_INFORMATION_.
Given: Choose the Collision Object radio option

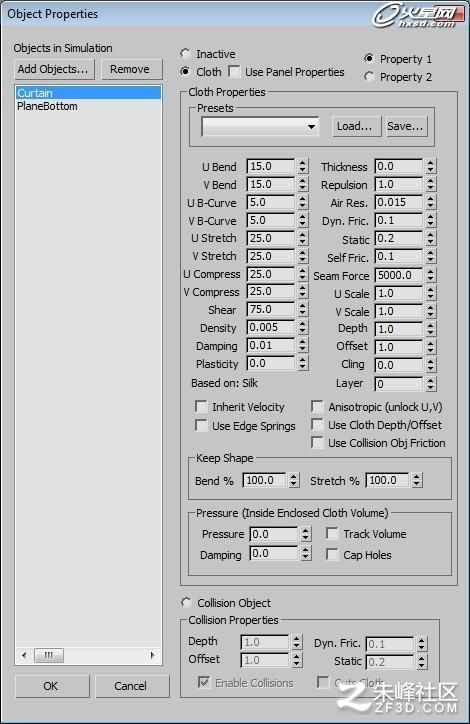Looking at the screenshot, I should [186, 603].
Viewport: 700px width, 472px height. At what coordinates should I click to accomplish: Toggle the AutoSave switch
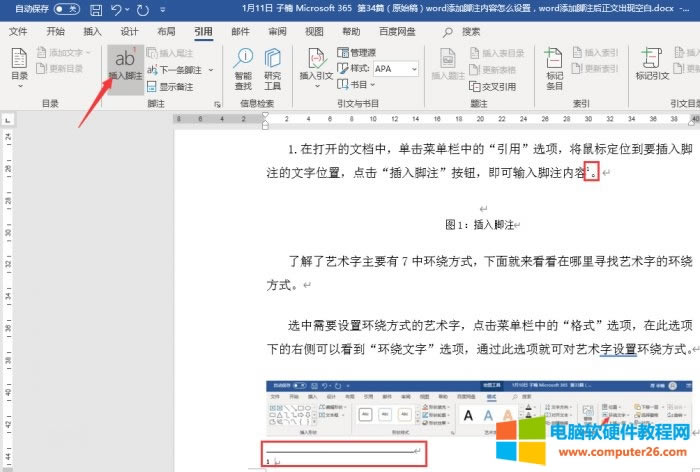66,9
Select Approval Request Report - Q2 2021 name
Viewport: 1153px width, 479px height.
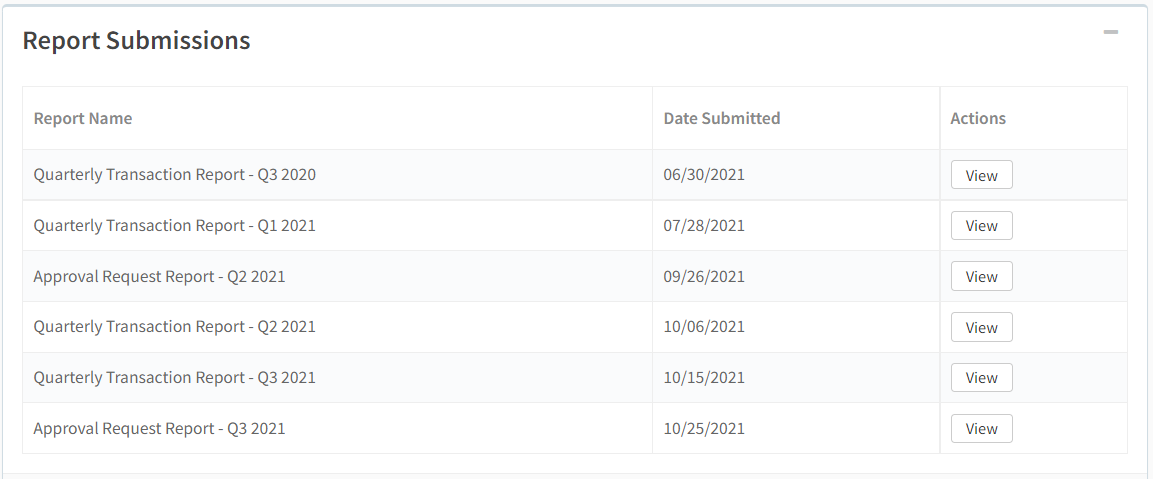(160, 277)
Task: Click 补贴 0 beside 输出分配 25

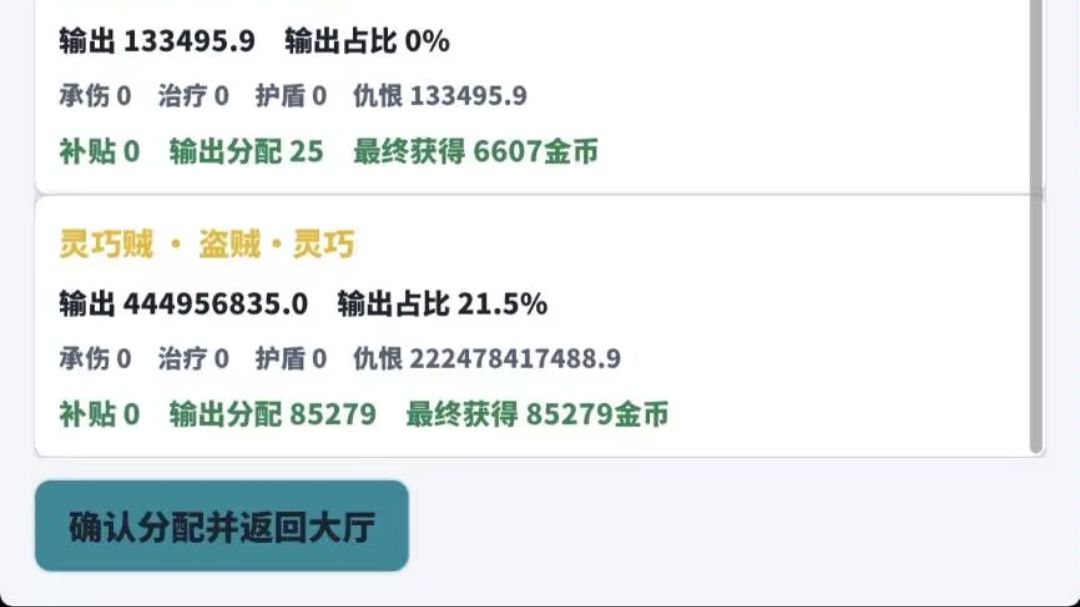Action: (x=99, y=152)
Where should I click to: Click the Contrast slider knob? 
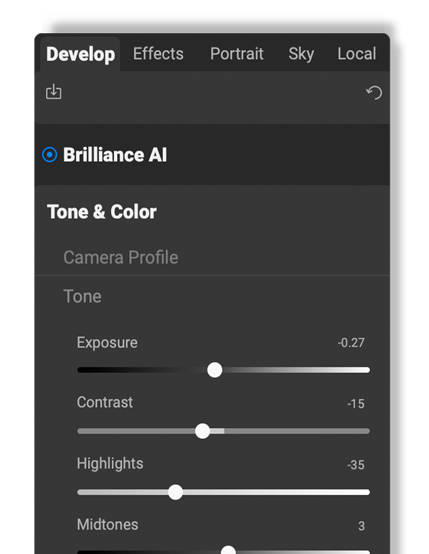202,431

* * *

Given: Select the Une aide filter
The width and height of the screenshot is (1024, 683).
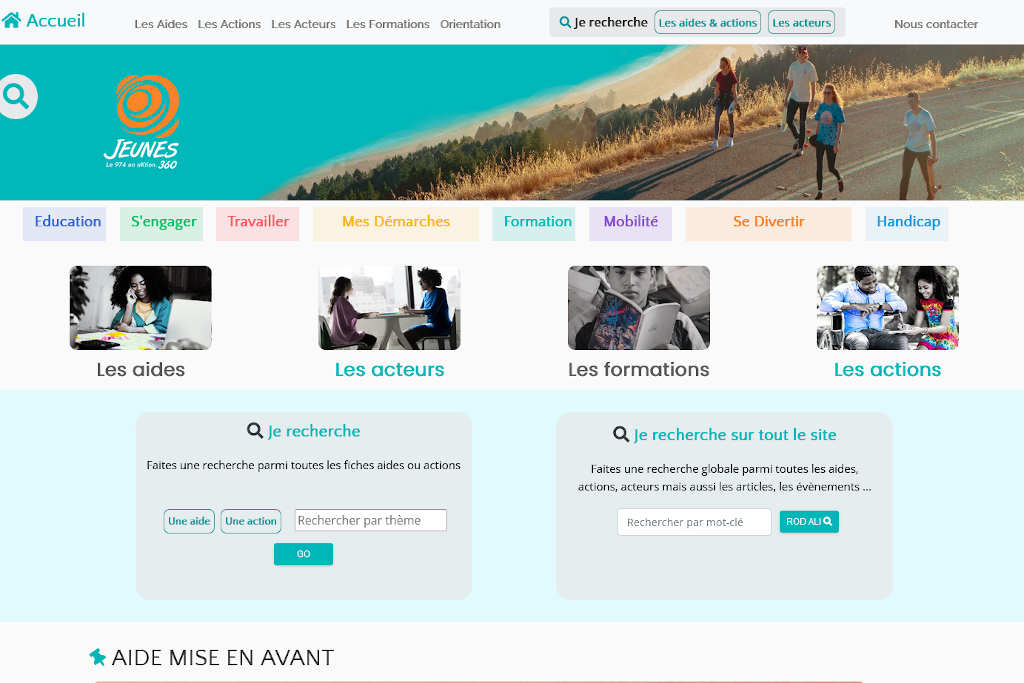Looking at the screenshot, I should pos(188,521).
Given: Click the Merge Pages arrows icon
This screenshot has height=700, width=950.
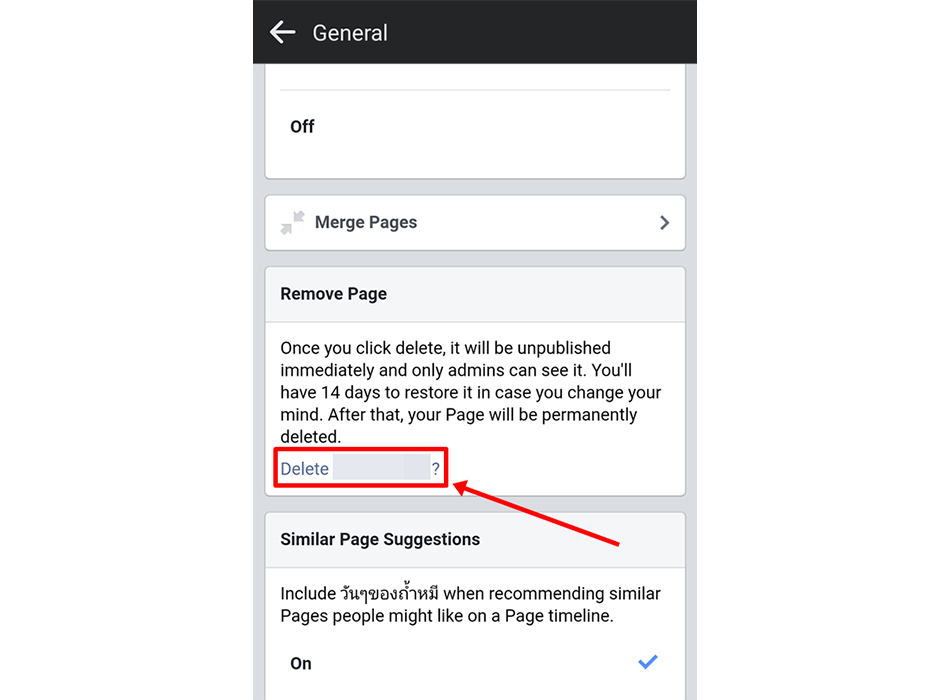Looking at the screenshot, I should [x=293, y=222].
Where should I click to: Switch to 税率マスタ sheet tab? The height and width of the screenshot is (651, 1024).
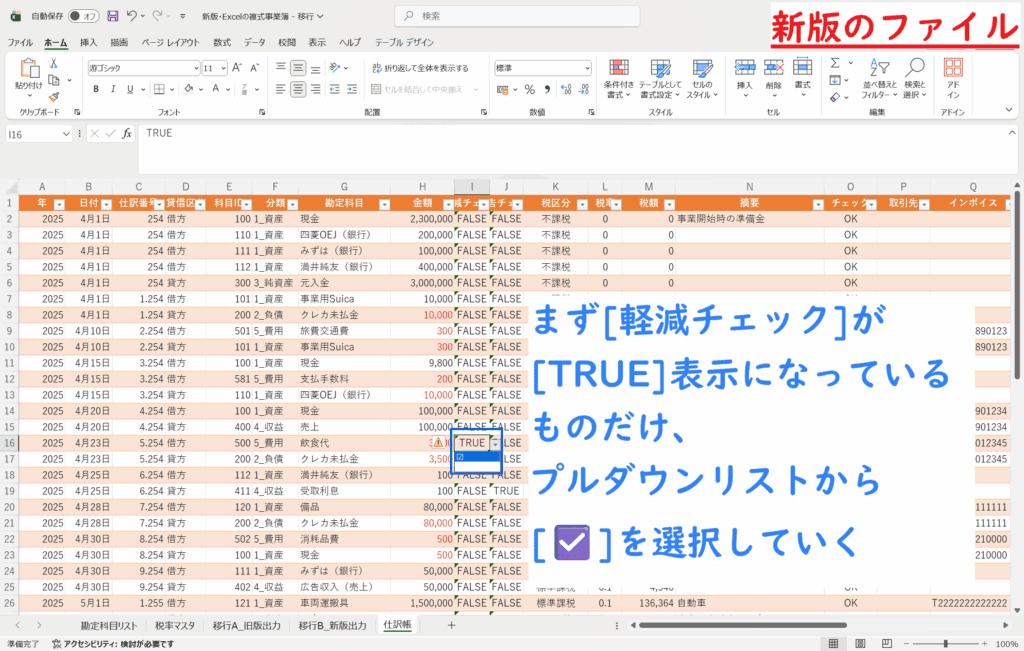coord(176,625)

_WHAT THE TASK ASKS_.
A single figure is the whole answer: the number of lines in the listing that contain the word "Select".

_RESPONSE TO THE EXERCISE_.
2